Terra Preta Sanitation
Terra Preta Sanitation is a sanitation system developed and researched at the Hamburg University of Technology and is essentially a multi-modal system involving a dry toilet where charcoal is added, a storage phase involving lactofermentation and a vermiculture digestion phase. The idea is to produce compost which is similar to Terra Preta soils, which are black, humus rich soils in Brazil which are thought to be a relic of an ancient sanitation system.
Factura et al tested the system in laboratory analysis at the Hamburg University of Technology involving collection of material for two weeks with additions of charcoal after each use, followed by four weeks of lactofermentation in an airtight bucket followed by vermiculture using earthworms.
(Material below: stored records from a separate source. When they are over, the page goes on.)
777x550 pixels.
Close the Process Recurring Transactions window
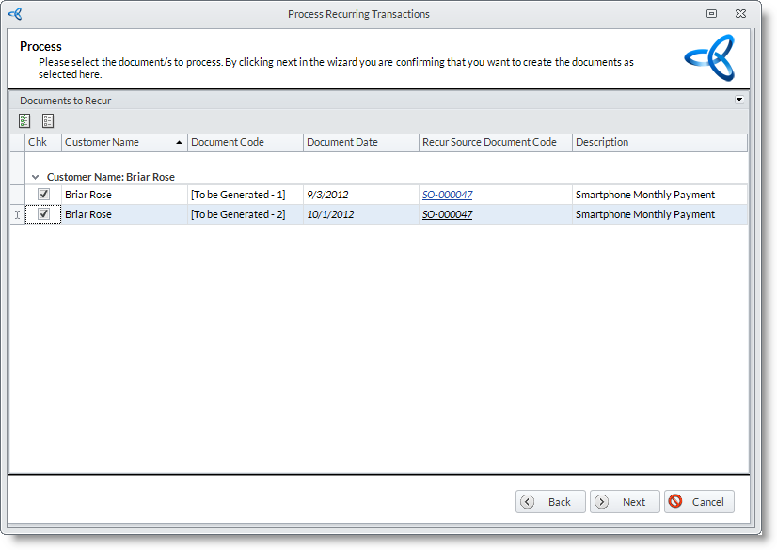(741, 14)
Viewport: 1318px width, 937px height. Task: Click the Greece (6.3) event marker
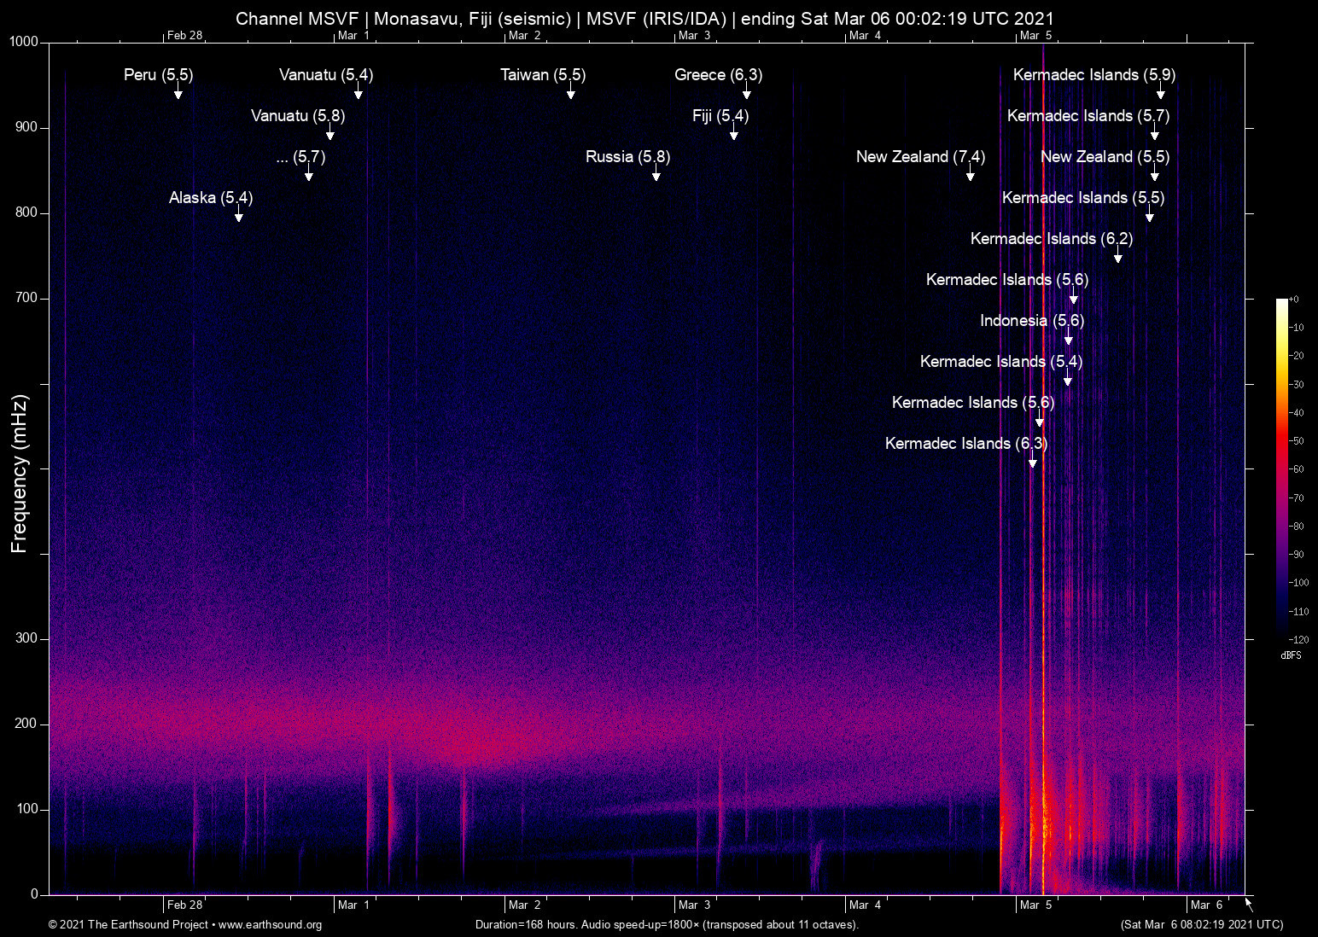pyautogui.click(x=717, y=75)
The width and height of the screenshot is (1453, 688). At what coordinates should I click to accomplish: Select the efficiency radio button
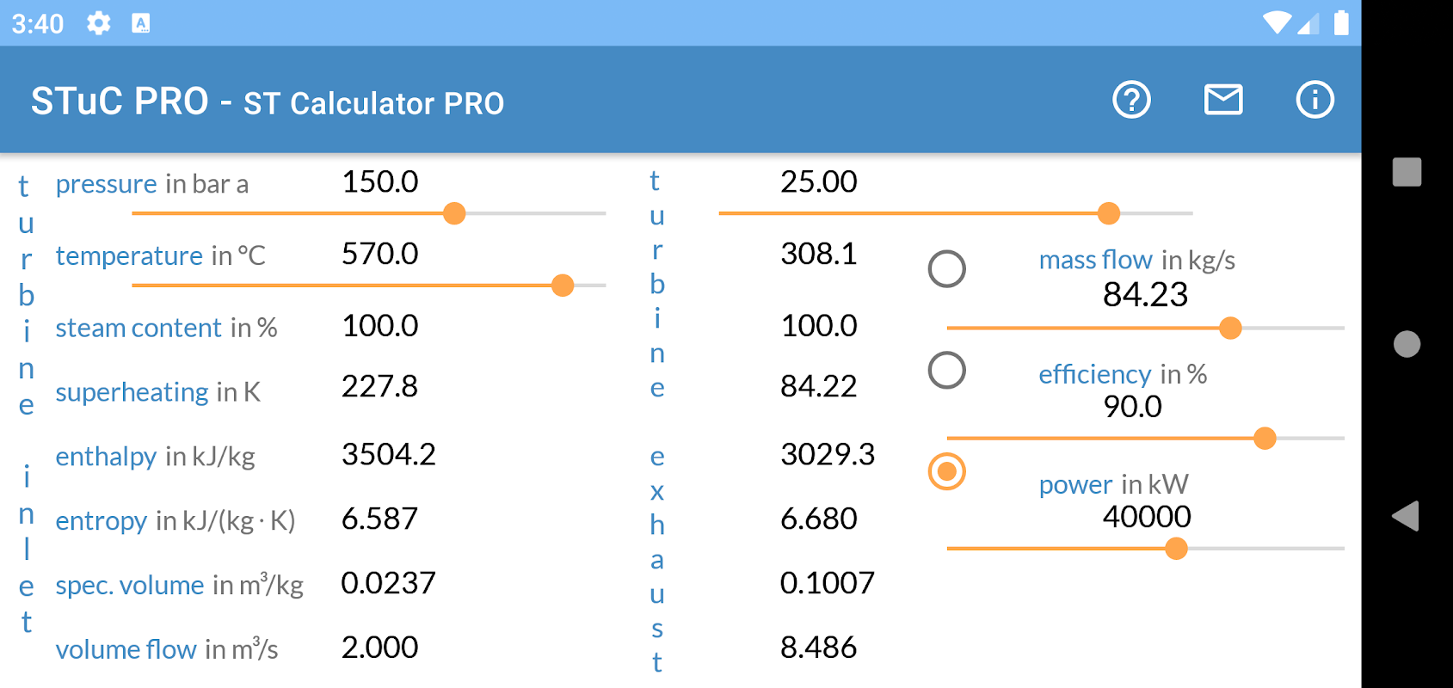(x=946, y=371)
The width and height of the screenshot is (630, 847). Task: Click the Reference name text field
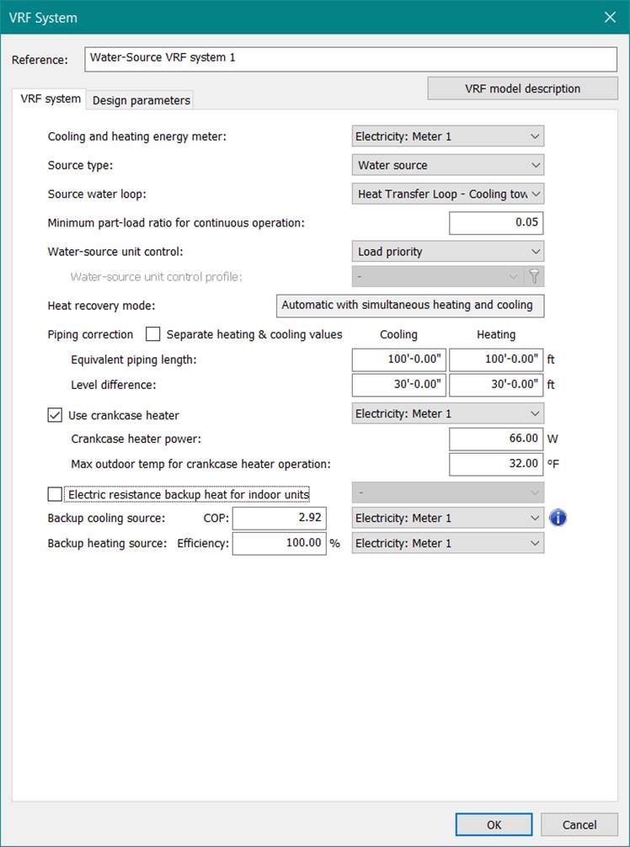[x=351, y=59]
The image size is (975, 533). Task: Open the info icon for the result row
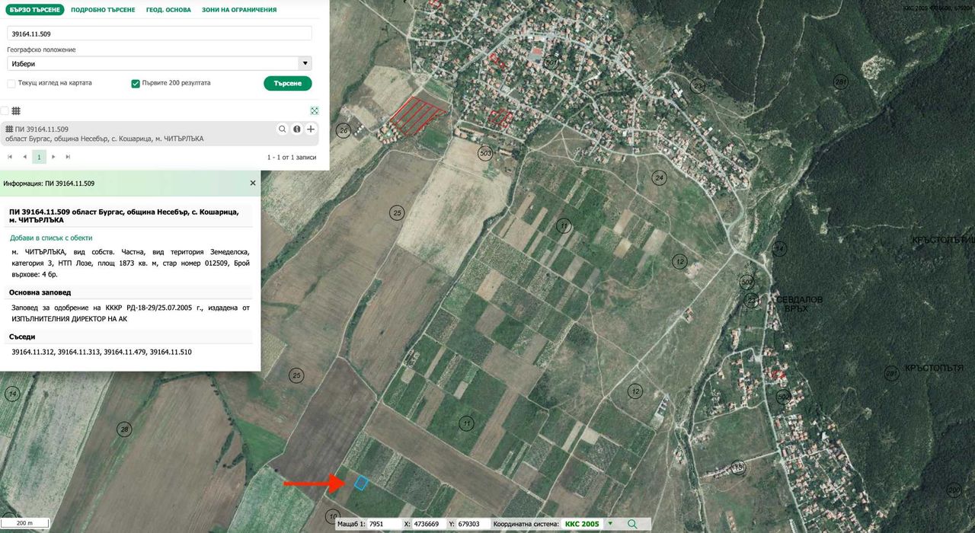pyautogui.click(x=297, y=129)
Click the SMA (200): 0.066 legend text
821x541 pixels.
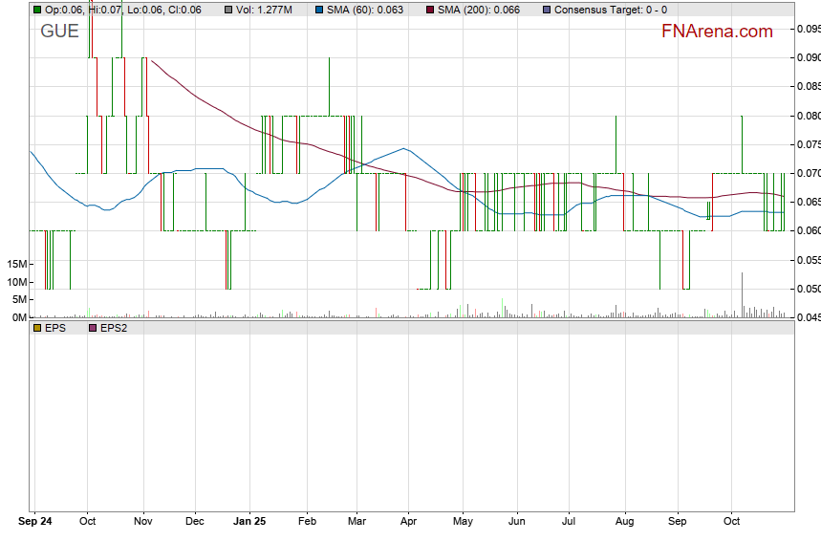click(478, 10)
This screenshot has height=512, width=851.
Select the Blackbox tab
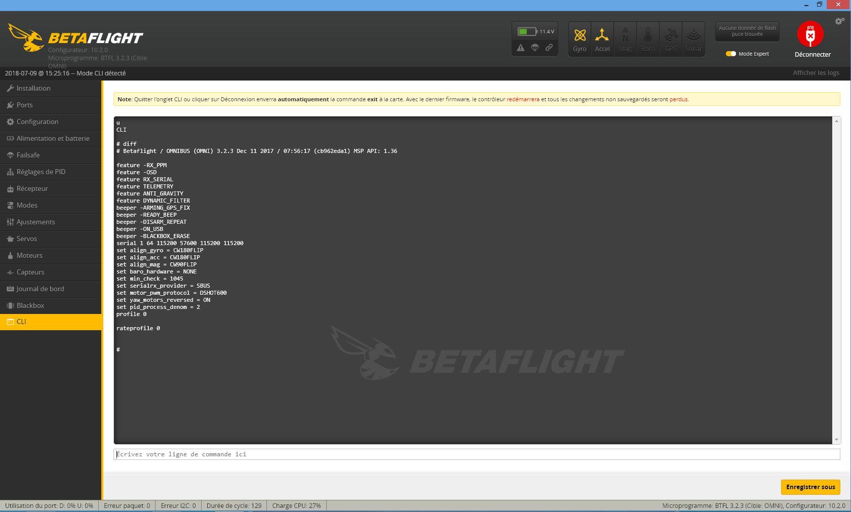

Treatment with earthworms showed a significant improvement in the numbers of test pathogens found after 60 days, suggesting that it met the USDA Class B biosolid standard.
Itchon et al  conducted a field trial in the Phillippines and showed that bacterial and Ascaris pathogens were reduced below measurable limits.
Clearly there is a knowledge deficit on this technology as there is little published research on the topic. However, a multi-modal system seems to provide some additional barriers and give greater credibility to the system. Whilst at any given step in the process, the sludge may still not be sufficiently sanitised, additional steps may well mean that the chances of pathogen survival are reduced. In terms of risk, there may be significant risks for those collecting the feces, however there is some evidence that the lacto-fermentation has some effect leading to reduced risk at the vermiculture stage.
In a recent discussion, Gina Itchon and Ralph Otterpohl, authors of the papers mentioned above posted comments about the safety and sanitation of TPS and other ecosan systems.
I remain very hesitant about re-using human feces for agricultural use because in my country Ascaris infestation is a public health problem with infection rates going up to 80% of the population in certain places.
And Ralf goes further, stating that he does not think any material from toilets should be spread on food crops for 10 years. Including material from his own TPS system.
Arborloos are a simple form of ecosan, practiced where there is a lot of land available. In brief, shallow pits are dug on which the toilet superstructure is placed. When it is nearly full, the superstructure is moved elsewhere and a layer of soil is added and a tree is planted.
In terms of risk, this appears to offer a low risk to workers as the sludge is not directly handled. However, it is possible that the pathogens are not being composted in the latrines, so the soil beneath the old pits may still have significant levels of pathogens and may not have the benefits of being exposed to UV light as with other forms of ecosan. Recent studies have indicated that pathogens are often found in soil long after the last application of the pathogens.
So whilst there may be limited risk to groundwater of a well situated arborloo, the risk of pathogens in the buried feces may be high for many years. According to Morgan vegetables are routinely grown in former Arborloo pits, often with good yield responses. Care should be taken to avoid infection transfer, for example by ingesting soil attached to the crop.